6.2.1. Datos de los trabajadores: Para tener claridad de cómo se deben manejar los datos de los trabajadores actuales, futuros, directos o indirectos, se requiere consultar el lineamiento para el departamento de gestión humana y seguridad, pues allí se encuentra el detalle de las consideraciones que se deben tener en cuenta para este tratamiento particular. (Documento entregado por esta firma consultora).

6.2.2. Datos de los contratistas y terceros: Sus datos deberán ser tratados y actualizados conforme a las finalidades estipuladas en el aviso de privacidad y las relaciones contractuales con cada uno deberán ser formalizadas en atención a lo estipulado en el lineamiento institucional de contratación con terceros.

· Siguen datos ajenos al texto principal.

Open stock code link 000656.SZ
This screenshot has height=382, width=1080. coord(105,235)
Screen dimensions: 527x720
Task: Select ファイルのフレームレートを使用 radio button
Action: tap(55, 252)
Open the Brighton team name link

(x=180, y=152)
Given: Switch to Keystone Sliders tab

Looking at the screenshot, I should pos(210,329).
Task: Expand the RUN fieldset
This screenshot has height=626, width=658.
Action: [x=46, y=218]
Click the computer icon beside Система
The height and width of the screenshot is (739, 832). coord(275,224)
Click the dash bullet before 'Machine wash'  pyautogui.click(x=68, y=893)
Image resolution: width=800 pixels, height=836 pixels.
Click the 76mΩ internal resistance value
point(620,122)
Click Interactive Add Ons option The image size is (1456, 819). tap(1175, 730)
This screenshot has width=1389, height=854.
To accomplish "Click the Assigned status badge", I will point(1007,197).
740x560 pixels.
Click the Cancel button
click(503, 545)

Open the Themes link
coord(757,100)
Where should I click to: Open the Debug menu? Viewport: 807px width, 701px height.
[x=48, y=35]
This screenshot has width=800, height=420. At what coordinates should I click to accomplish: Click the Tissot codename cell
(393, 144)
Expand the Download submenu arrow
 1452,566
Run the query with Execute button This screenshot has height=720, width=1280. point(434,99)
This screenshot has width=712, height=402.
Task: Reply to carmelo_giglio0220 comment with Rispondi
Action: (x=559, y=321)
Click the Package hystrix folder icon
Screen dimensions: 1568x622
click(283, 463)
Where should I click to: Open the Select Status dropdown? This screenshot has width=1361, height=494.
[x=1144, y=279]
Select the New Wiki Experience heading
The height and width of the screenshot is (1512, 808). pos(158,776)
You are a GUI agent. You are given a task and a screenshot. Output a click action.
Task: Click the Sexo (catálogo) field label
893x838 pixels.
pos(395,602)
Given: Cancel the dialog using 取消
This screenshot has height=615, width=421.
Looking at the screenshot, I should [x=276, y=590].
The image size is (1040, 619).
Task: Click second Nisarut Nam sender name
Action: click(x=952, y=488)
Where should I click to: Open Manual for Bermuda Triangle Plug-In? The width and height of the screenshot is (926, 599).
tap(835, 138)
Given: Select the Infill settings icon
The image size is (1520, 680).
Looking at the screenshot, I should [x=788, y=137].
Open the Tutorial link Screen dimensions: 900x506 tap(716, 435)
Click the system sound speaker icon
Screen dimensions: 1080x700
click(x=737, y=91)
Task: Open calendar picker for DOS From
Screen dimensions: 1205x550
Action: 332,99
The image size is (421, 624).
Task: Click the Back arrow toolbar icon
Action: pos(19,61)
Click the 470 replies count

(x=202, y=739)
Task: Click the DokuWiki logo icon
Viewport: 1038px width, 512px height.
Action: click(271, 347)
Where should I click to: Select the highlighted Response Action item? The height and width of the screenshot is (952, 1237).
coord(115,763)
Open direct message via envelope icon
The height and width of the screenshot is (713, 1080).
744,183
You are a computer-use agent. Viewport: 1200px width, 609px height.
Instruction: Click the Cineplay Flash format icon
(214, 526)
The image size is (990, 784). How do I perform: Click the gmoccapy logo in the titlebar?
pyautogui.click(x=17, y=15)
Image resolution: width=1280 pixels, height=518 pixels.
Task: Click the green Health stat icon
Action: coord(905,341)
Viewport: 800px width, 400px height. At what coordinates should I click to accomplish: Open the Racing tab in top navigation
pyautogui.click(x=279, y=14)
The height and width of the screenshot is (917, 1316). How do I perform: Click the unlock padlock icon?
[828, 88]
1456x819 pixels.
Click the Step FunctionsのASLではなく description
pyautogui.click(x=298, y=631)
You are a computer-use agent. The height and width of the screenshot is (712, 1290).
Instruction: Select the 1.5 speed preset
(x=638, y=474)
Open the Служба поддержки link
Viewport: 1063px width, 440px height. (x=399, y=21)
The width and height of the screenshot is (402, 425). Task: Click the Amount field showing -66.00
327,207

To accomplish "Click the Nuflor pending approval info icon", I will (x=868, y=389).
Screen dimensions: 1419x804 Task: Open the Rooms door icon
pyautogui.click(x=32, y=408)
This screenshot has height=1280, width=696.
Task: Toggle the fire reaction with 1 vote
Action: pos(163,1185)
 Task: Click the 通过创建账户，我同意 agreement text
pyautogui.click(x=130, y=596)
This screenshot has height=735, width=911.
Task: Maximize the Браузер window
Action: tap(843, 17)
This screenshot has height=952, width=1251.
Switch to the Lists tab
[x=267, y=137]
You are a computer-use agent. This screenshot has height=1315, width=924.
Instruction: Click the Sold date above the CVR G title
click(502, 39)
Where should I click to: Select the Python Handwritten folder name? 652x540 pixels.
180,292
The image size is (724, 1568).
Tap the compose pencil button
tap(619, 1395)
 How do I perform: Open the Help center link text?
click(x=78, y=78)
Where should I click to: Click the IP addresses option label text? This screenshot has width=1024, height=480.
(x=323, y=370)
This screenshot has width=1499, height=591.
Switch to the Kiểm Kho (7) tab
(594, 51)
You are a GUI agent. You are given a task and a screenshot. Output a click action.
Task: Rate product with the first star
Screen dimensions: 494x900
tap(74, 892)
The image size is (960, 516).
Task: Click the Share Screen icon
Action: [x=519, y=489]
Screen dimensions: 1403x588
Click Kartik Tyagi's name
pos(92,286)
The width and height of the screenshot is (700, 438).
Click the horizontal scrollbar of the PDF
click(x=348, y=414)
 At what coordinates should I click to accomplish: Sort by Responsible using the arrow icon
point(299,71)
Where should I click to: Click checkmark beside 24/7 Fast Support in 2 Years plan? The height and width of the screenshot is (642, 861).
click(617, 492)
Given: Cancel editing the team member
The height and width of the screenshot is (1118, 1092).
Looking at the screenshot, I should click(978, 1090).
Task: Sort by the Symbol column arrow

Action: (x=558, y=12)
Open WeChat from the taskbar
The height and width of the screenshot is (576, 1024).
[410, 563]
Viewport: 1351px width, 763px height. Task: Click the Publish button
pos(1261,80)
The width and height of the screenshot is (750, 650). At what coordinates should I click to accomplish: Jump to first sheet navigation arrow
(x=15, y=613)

6.2.3. Datos sensibles: Los datos sensibles, para el caso de ASOCAÑA, los que a la fecha son tratados corresponden a datos de menores de edad y datos biométricos, los cuales deberán ser tratados conforme a lo estipulado en el lineamiento institucional de tratamiento de datos sensibles entregado por esta firma consultora.

7. DEBERES QUE ASUME ASOCAÑA COMO RESPONSABLE DE TRATAMIENTO DE DATOS PERSONALES.

Dentro de los principales deberes y obligaciones que conlleva la Ley 1581 de 2012 para ASOCAÑA podemos encontrar:

7.1. Informar al titular de los datos de carácter personal sobre la finalidad de la captura de sus datos.
7.2. Conservar la información de carácter personal bajo condiciones de seguridad. Dichas medidas no se encuentran establecidas por la norma, lo cual nos lleva a aplicar las mismas dependiendo del volumen, trafico, y tipo de datos que se encuentren en las bases de datos de ASOCAÑA.
7.3. Actualizar la información que se le suministre a los diferentes encargados del tratamiento de la información.
7.4. Rectificar la información a solicitud del titular de la información o cuando la misma no sea correcta.
7.5. Entregar a los diferentes encargados del tratamiento de la información personal únicamente los datos cuyo tratamiento se encuentre previamente autorizado por parte del titular.
7.6. Atender y tramitar las consultas, accesos y reclamos formulados por los titulares de la información personal.
7.7. Adoptar un manual de políticas y procedimientos para atender consultas y reclamos en materia de protección de datos personales por parte de los titulares de información.
7.8. Informar a la Superintendencia de Industria y Comercio cuando se presenten violaciones a los códigos de seguridad o cuando existan o persistan riesgos en el tratamiento y/o administración de las bases de datos donde se encuentren datos de carácter personal.
7.9. Clasificar los datos de tipo sensible e implementar formatos de captación especiales para este tipo de datos.
7.10. Implementar medidas de seguridad administrativas, tecnológicas y legales que sean necesarias.